TASK DESCRIPTION →
If a line in the data has the string "computer", please show it.
----
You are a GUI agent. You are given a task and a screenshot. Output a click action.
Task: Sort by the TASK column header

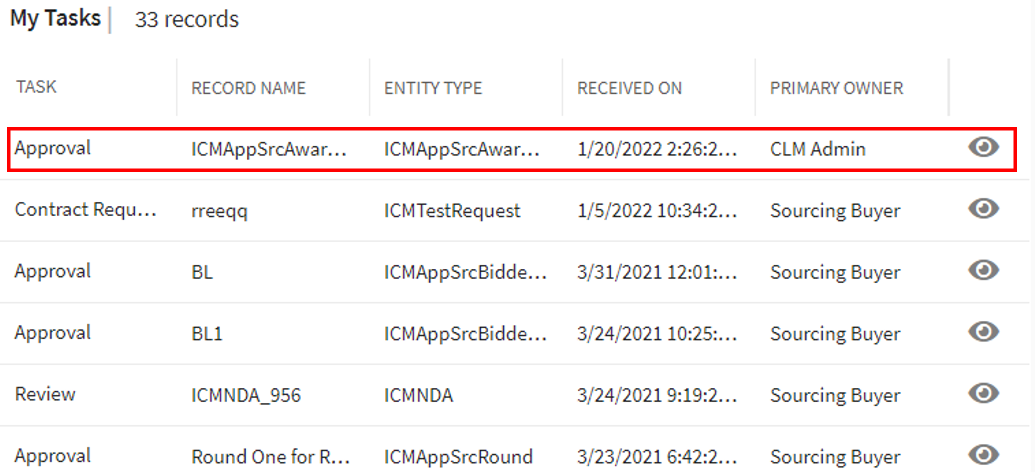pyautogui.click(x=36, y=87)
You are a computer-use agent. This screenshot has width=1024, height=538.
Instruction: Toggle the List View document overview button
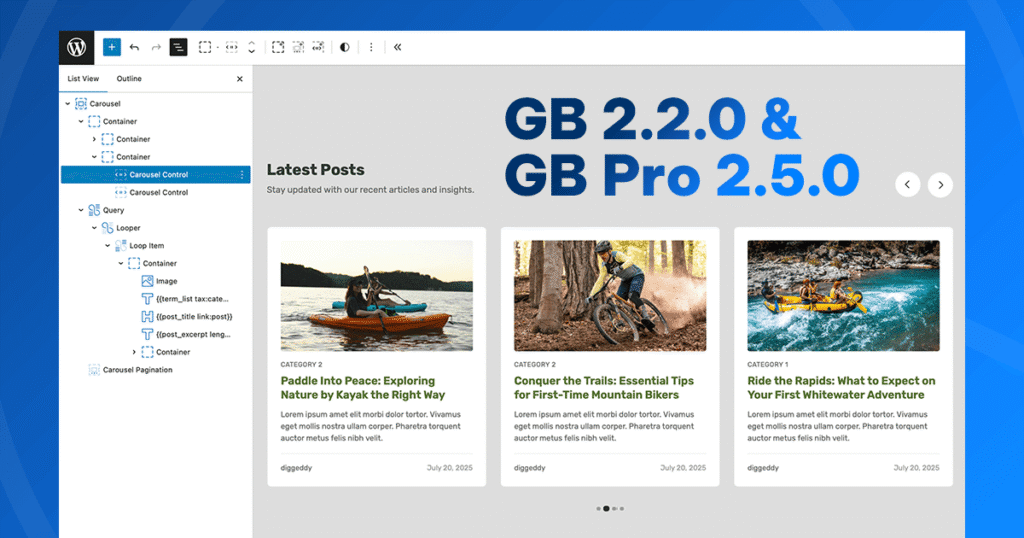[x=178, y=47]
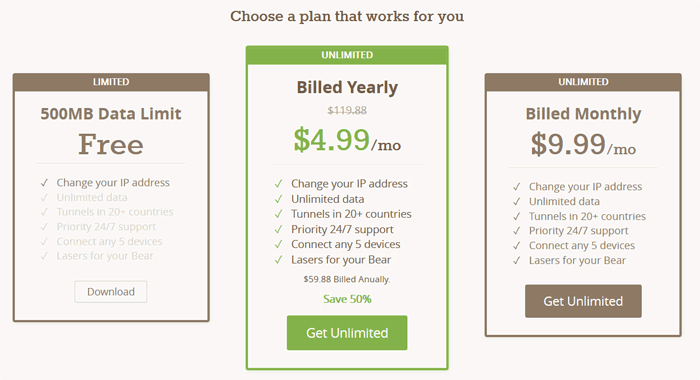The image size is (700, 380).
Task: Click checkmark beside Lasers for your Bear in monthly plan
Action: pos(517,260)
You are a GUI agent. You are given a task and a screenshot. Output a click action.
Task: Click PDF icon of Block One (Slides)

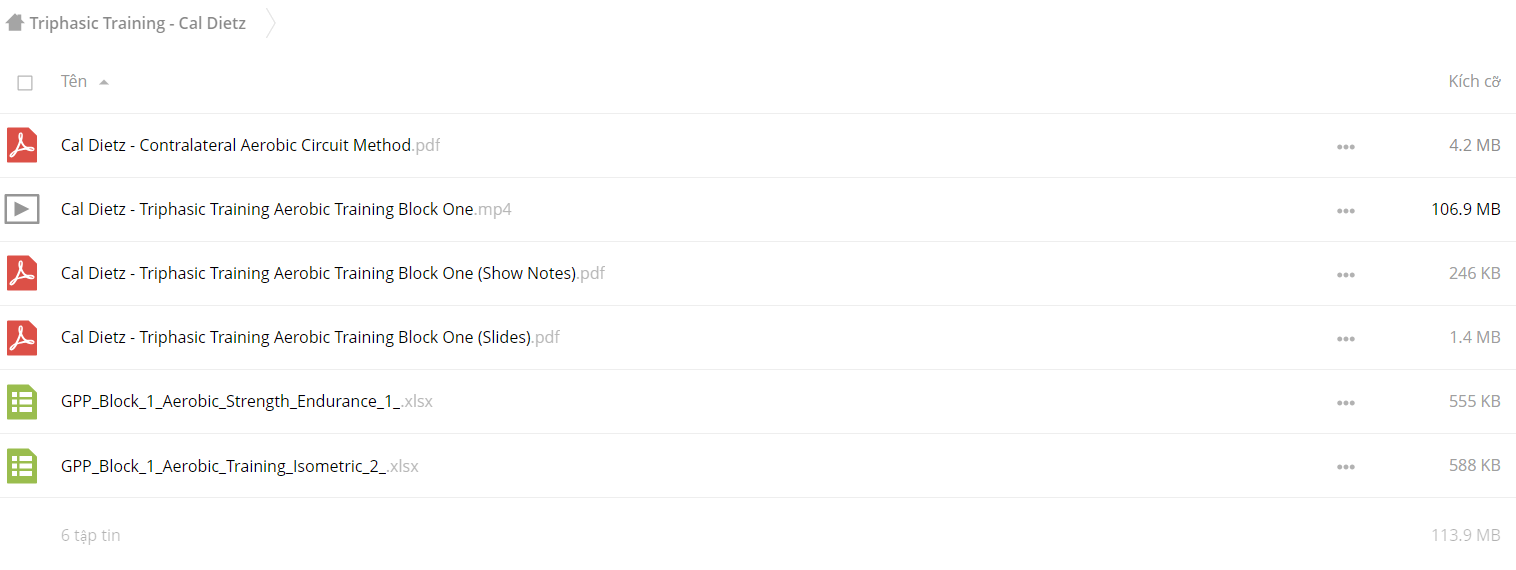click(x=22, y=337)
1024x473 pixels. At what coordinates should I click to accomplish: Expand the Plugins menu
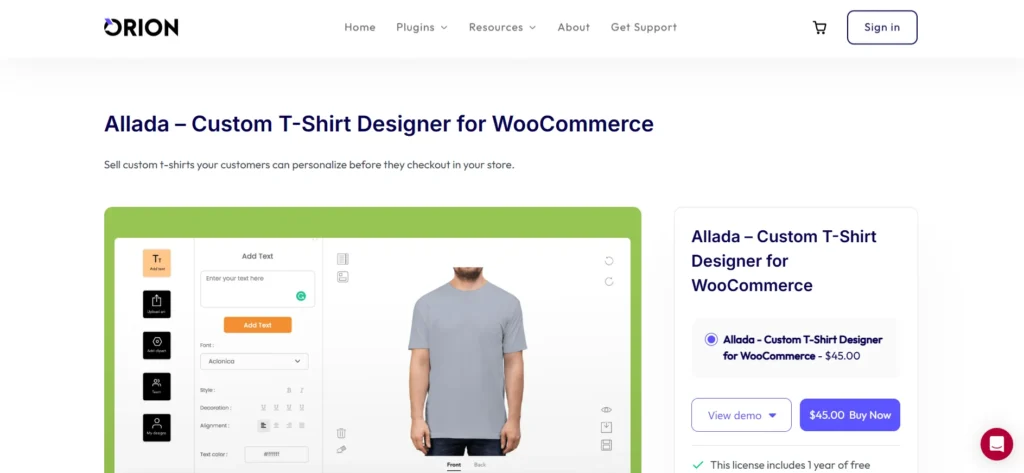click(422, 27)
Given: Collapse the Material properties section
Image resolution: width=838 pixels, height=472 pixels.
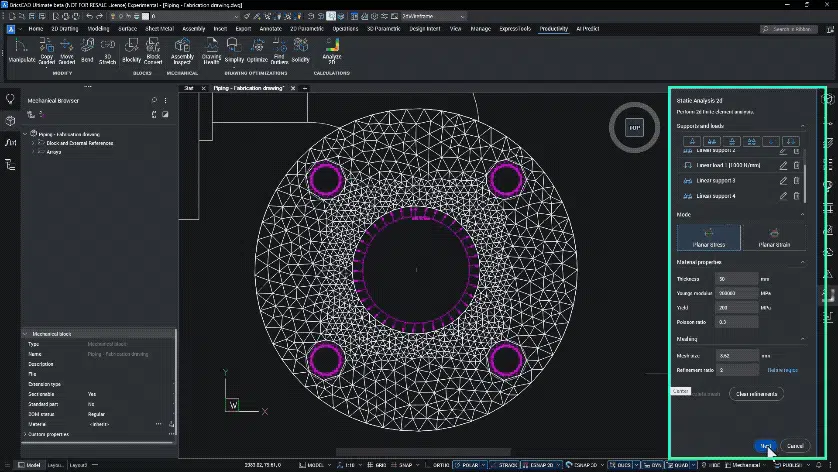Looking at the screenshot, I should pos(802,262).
----
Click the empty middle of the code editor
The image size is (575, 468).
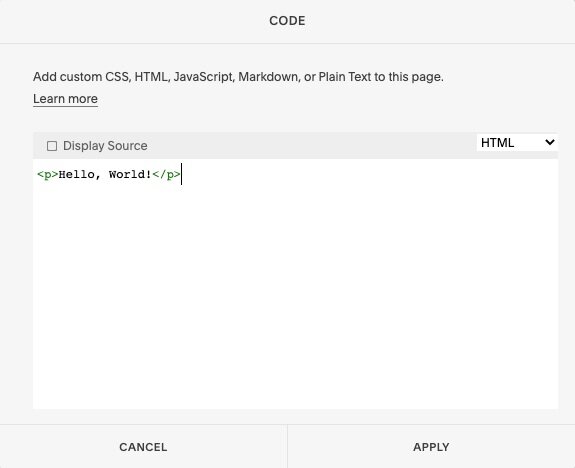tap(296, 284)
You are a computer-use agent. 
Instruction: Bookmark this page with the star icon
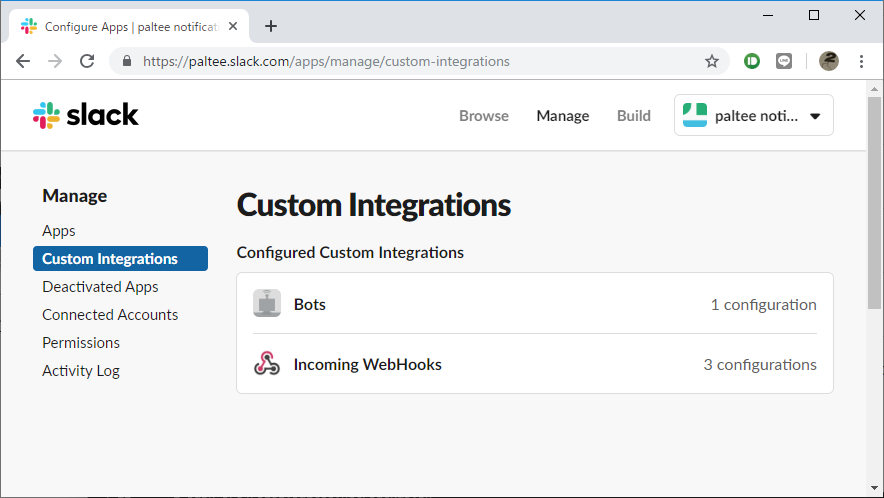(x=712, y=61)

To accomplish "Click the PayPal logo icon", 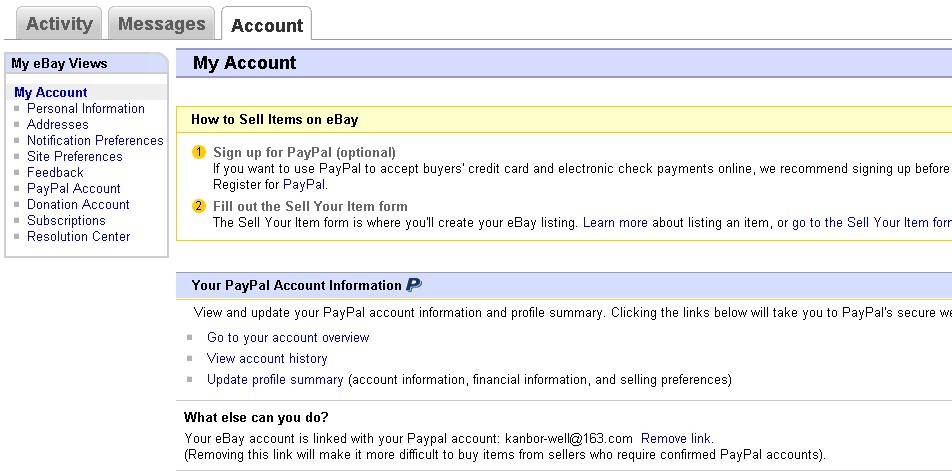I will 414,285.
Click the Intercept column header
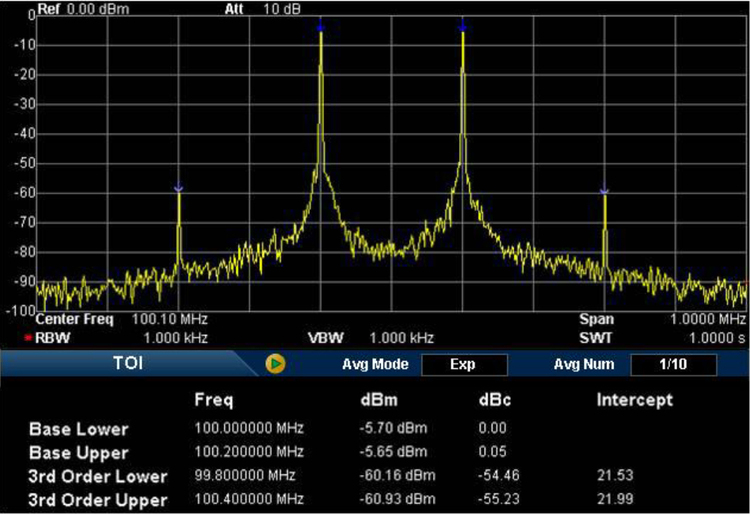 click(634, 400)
----
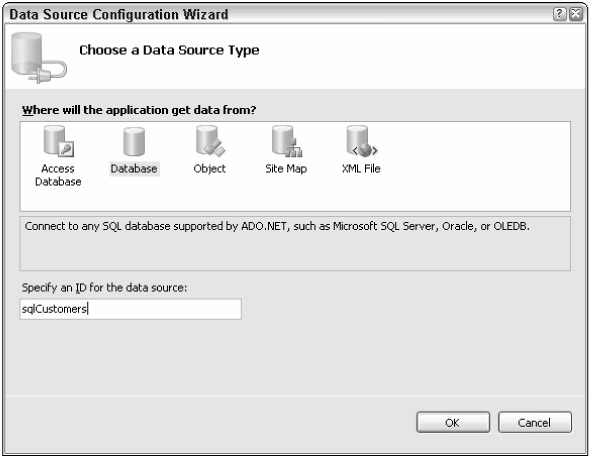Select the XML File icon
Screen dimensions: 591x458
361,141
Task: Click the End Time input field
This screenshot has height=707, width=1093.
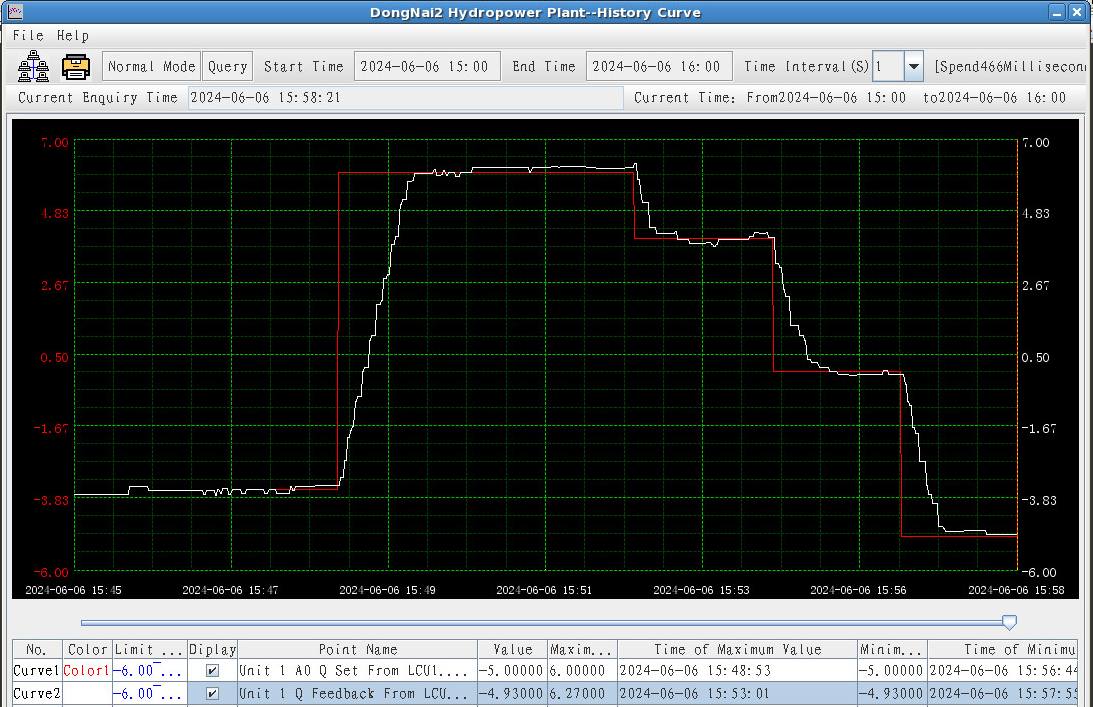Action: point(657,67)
----
RESPONSE AREA →
You are a computer-use agent. This screenshot has width=1024, height=538.
You are a computer-use agent. 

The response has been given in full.